Ahmad bin Yakob (born 1 February 1950) is a Malaysian politician and teacher who has served as the 19th Menteri Besar of Kelantan since May 2013 and Member of the Kelantan State Legislative Assembly (MLA) for Pasir Pekan since April 1995. He is a member, Deputy Spiritual Leader and State Commissioner of Kelantan of the Malaysian Islamic Party (PAS), a component party of the ruling Perikatan Nasional (PN) coalition.

Family 
Born on 1 February 1950 in Kampung Berangan, Tumpat, Kelantan to Islamic religious figures, namely Yakob Ishak, a senior activist of Pan-Malaysian Islamic Party (PAS) cum village religious teacher and Cik Zainab Cik Hussin, a housewife, who is a fellow PAS activist.

He tied the knot with a teacher, Siti Zubaidah Abdul Hamid (born 1961) in 1981 and the couple were blessed with 12 children.

Education 
Ahmad got his elementary education at Berangan Primary School and Bustanul Ariffin Islamic School, Tumpat, before he furthered his secondary education at Islamic Studies College in Kota Bahru. He then studied at Islamic Higher Education Centre of Kelantan, Kota Bahru; before he furthered his study outside Malaysia.

He got his Bachelor graduate from Al-Azhar University in Sharia in the 1970s. In 1979, he got Diploma of Education (Arabic Language) from Ain Shams University.

Career 
He started his educational service as a teacher in Dato' Bentara Dalam Secondary School, Segamat, Johor, in 1980. He then taught at Dabong Secondary School, Gua Musang (1986), Pasir Mas Girls' Secondary School (1986) and Rantau Panjang Secondary School (1987).

He resigned from being a teacher in 1995 to allow him to contest in Malaysian general election, 1995.

Political involvement 
His father is a PAS figure in Tumpat and detained under Internal Security Act (ISA) 1960 with another PAS figure, Nik Abdullah Arshad.

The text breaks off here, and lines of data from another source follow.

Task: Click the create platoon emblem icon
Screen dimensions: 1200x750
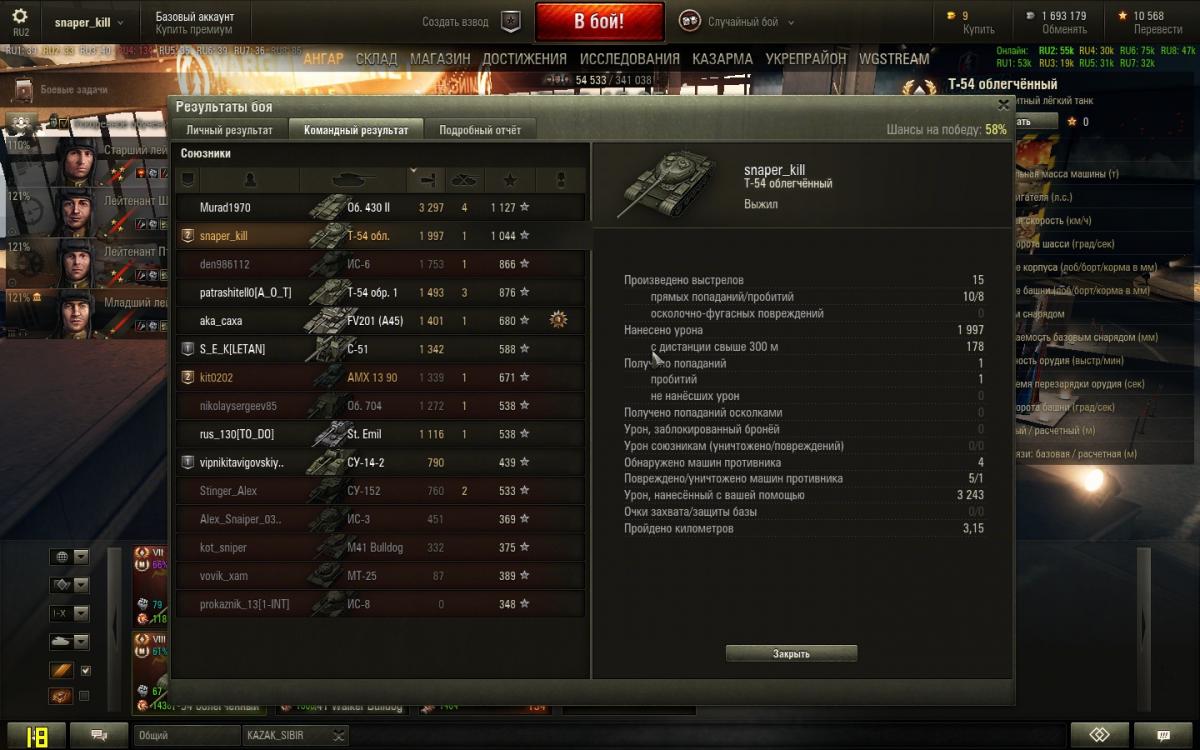Action: 511,21
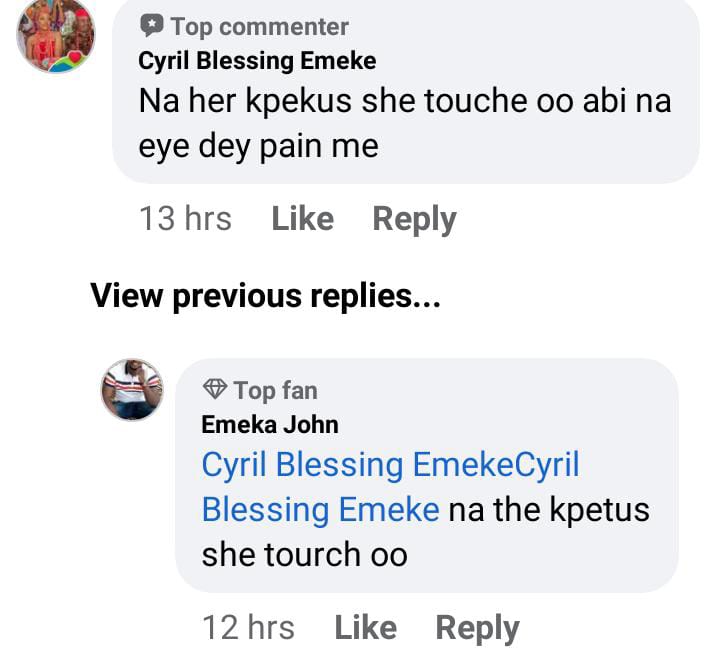
Task: Click the Top fan label text
Action: 274,390
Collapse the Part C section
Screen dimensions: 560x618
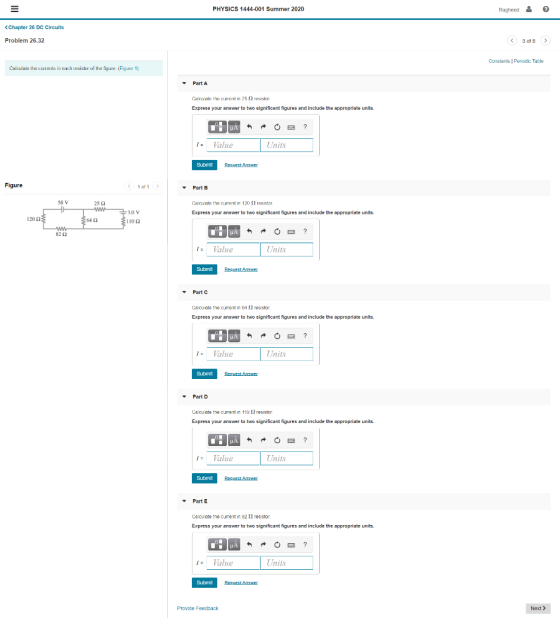coord(184,292)
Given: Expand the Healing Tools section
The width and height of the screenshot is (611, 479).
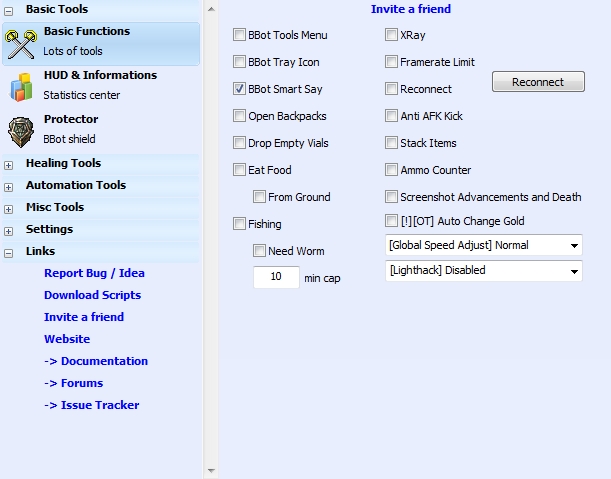Looking at the screenshot, I should pyautogui.click(x=9, y=164).
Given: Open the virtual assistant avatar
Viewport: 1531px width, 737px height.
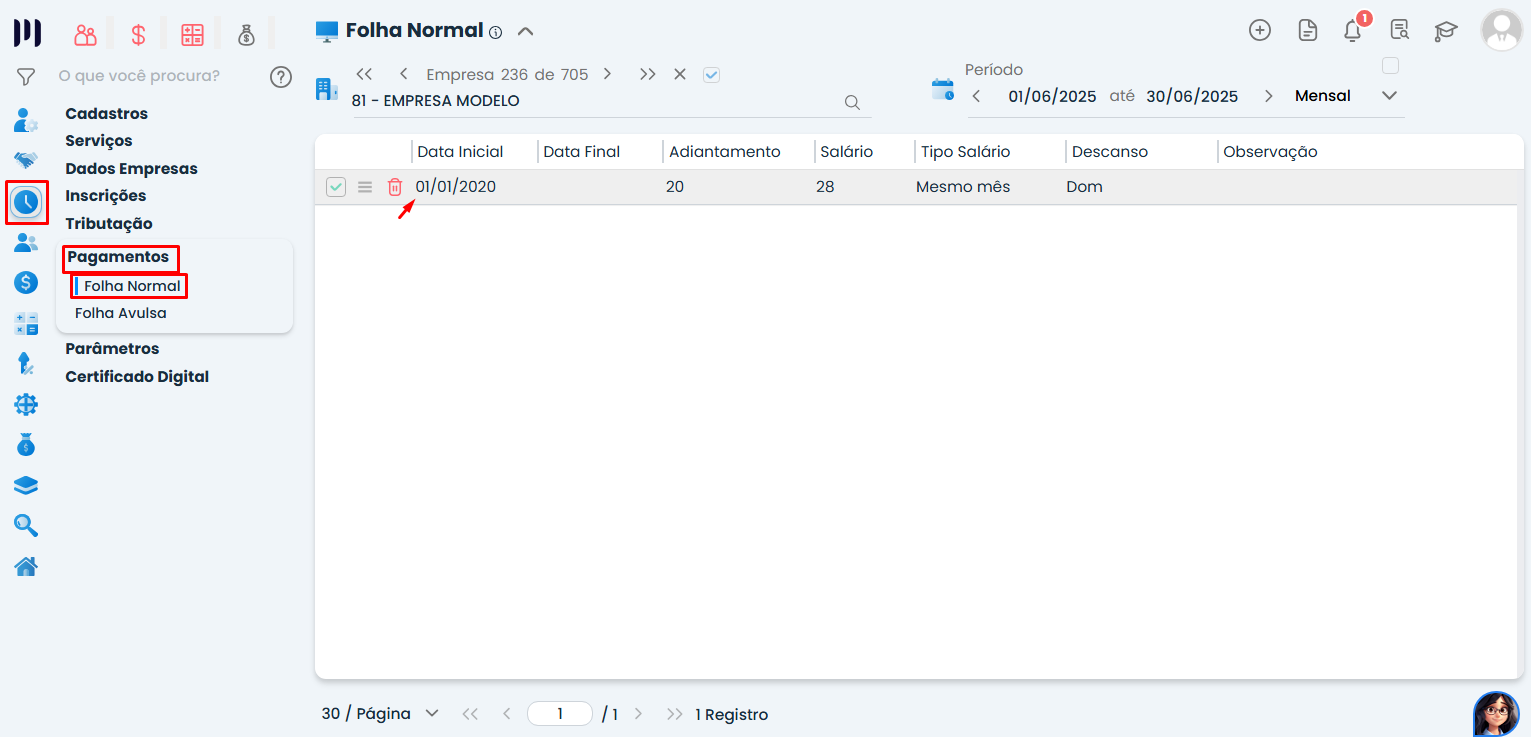Looking at the screenshot, I should pos(1495,714).
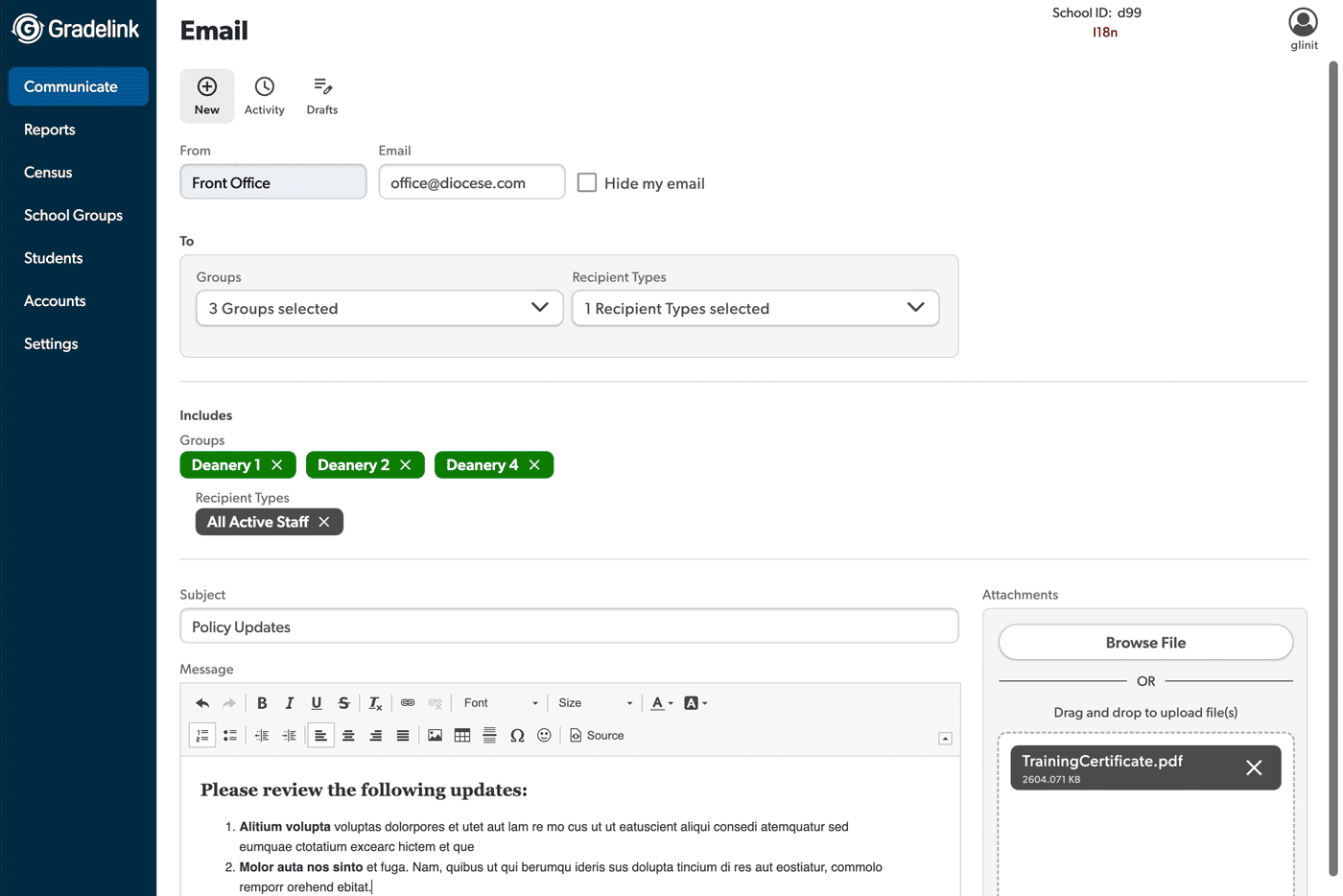Switch to the Drafts tab
The image size is (1343, 896).
coord(322,96)
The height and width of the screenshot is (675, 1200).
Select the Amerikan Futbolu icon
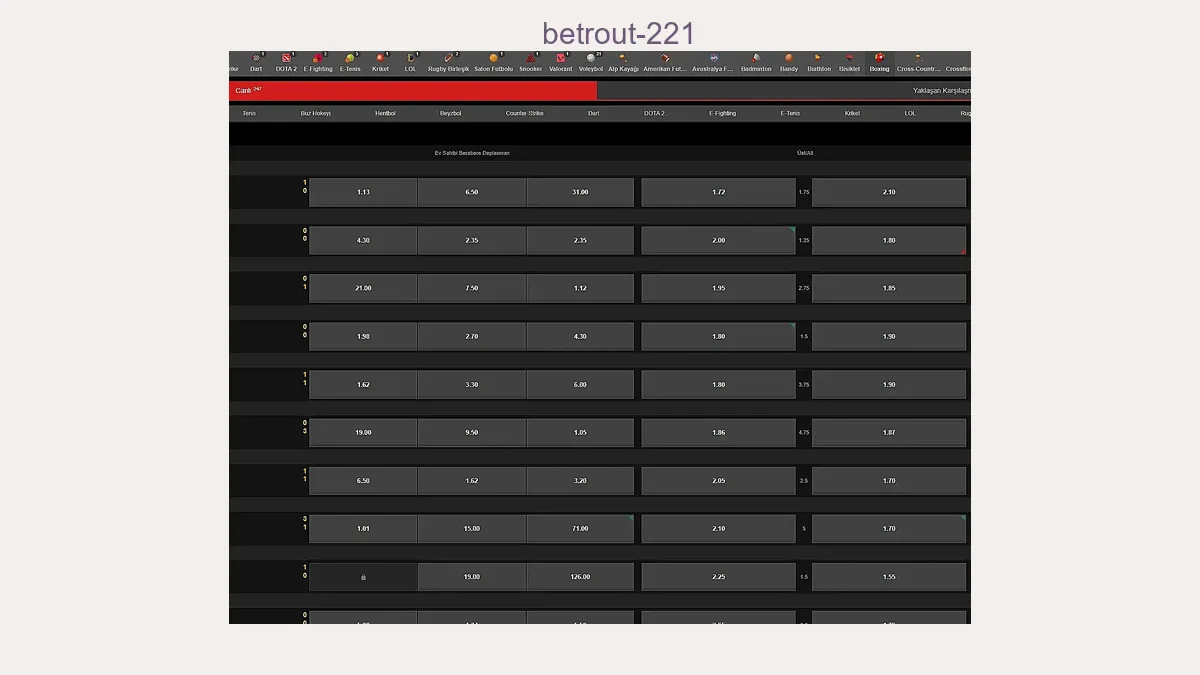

Ahmad registered as a PAS Member in 1986. Starting from 1986, he was appointed to some political post in PAS, Tumpat Chapter.

In 1995, he was offered to contest in 9th Malaysian General Election for Pasir Pekan assembly seat. He won against BN candidate, Saupi Daud, with the majority of 2,734 votes.

On 17 May 1997, Menteri Besar Nik Abdul Aziz Nik Mat appointed him as a State Executive Councillor (EXCO) in charge of Industry, Trade, Entrepreneurial Development and Human Resources, replacing Rozali Isohak for joining United Malays National Organisation (UMNO).

After 10th Malaysian General Election, he was appointed once again as a State EXCO in charge of Housing, Local Government, Science, Technology and Environment.

In 11th Malaysian General Election, he defeated BN candidate, Mohd. Noor Yaakob, at the same assembly seat with the majority of 2,271 votes.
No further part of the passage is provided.